## EXERCISE AIM:
Begin at the first line of the data and copy each line through the one containing "You are a computer-use agent.", that line included, with no pictures.

Excerpts from a dataset
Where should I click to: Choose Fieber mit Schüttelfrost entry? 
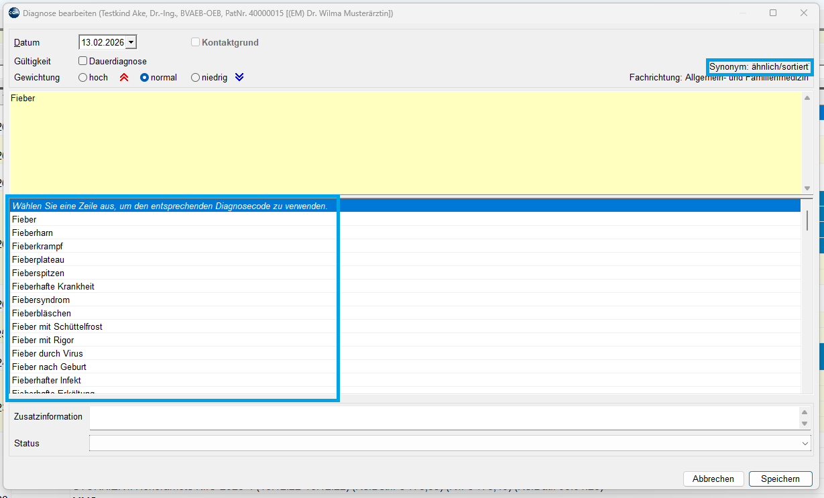(x=57, y=326)
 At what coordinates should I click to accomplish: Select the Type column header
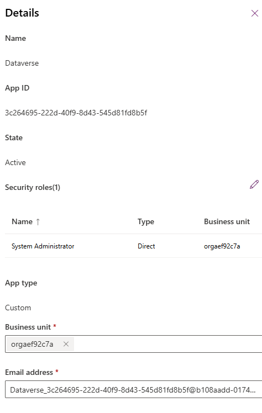[146, 221]
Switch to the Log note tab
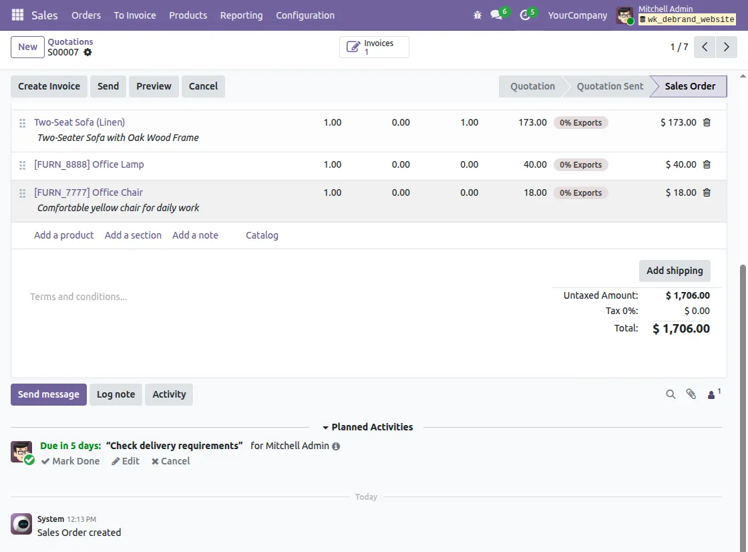 tap(116, 394)
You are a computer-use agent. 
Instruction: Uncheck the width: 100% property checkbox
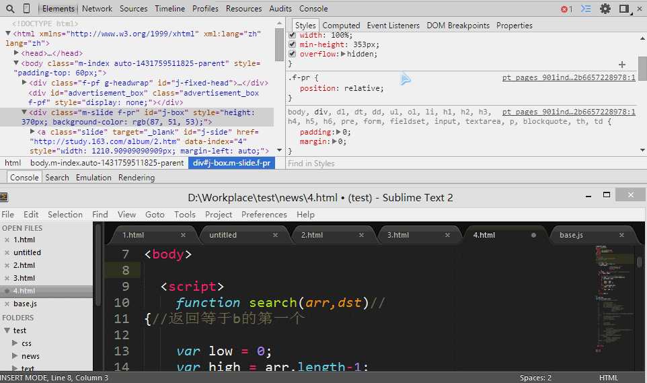click(293, 35)
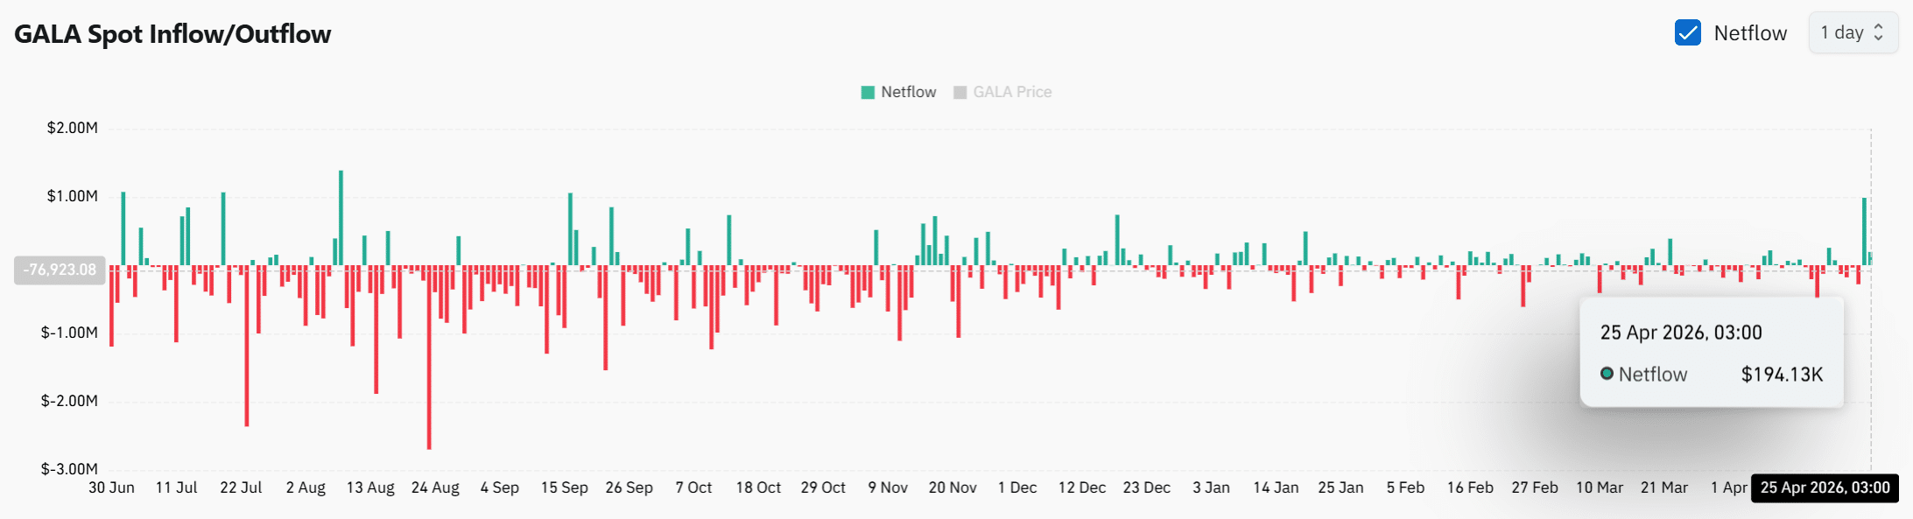This screenshot has height=519, width=1913.
Task: Click the black 25 Apr 2026 date label
Action: [x=1825, y=487]
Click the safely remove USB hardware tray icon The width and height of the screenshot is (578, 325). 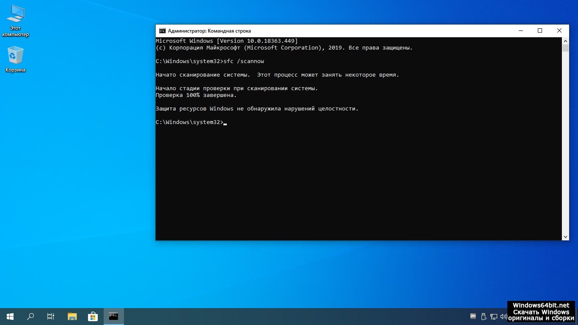point(484,316)
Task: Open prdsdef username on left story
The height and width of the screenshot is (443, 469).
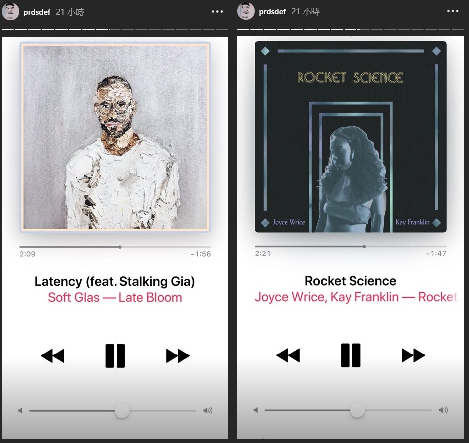Action: click(37, 12)
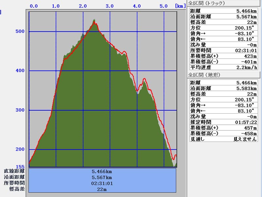Click the highest peak of the elevation profile
This screenshot has width=262, height=197.
pos(94,20)
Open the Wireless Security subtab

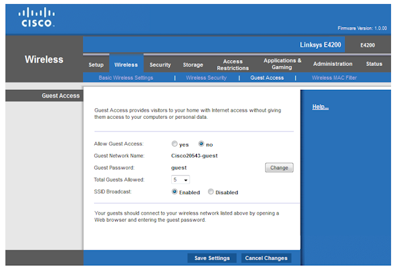coord(206,78)
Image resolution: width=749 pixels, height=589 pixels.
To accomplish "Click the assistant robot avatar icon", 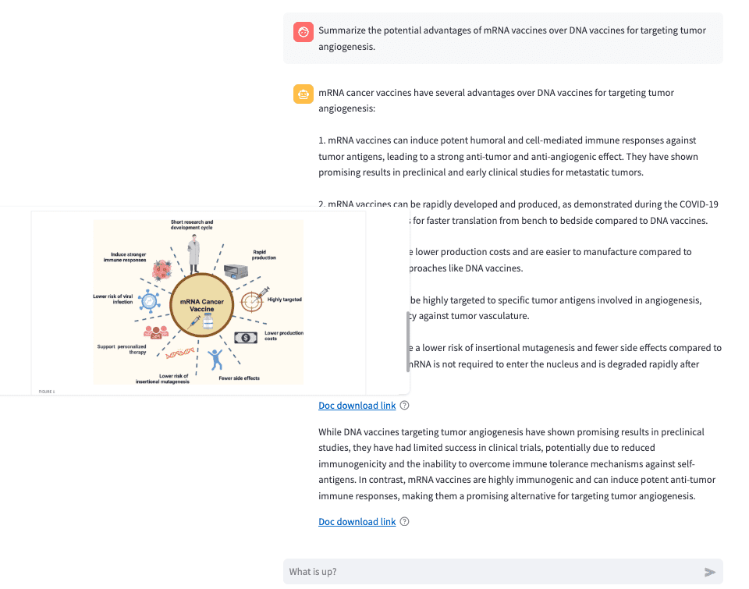I will point(304,94).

## SOLUTION TO THIS EXERCISE:
Where should I click to: Choose Fieber mit Schüttelfrost entry? 
(x=57, y=326)
 At what coordinates should I click to accomplish: Select the Type column header
[146, 221]
Switch to the Log note tab
 tap(116, 394)
You are a computer-use agent. 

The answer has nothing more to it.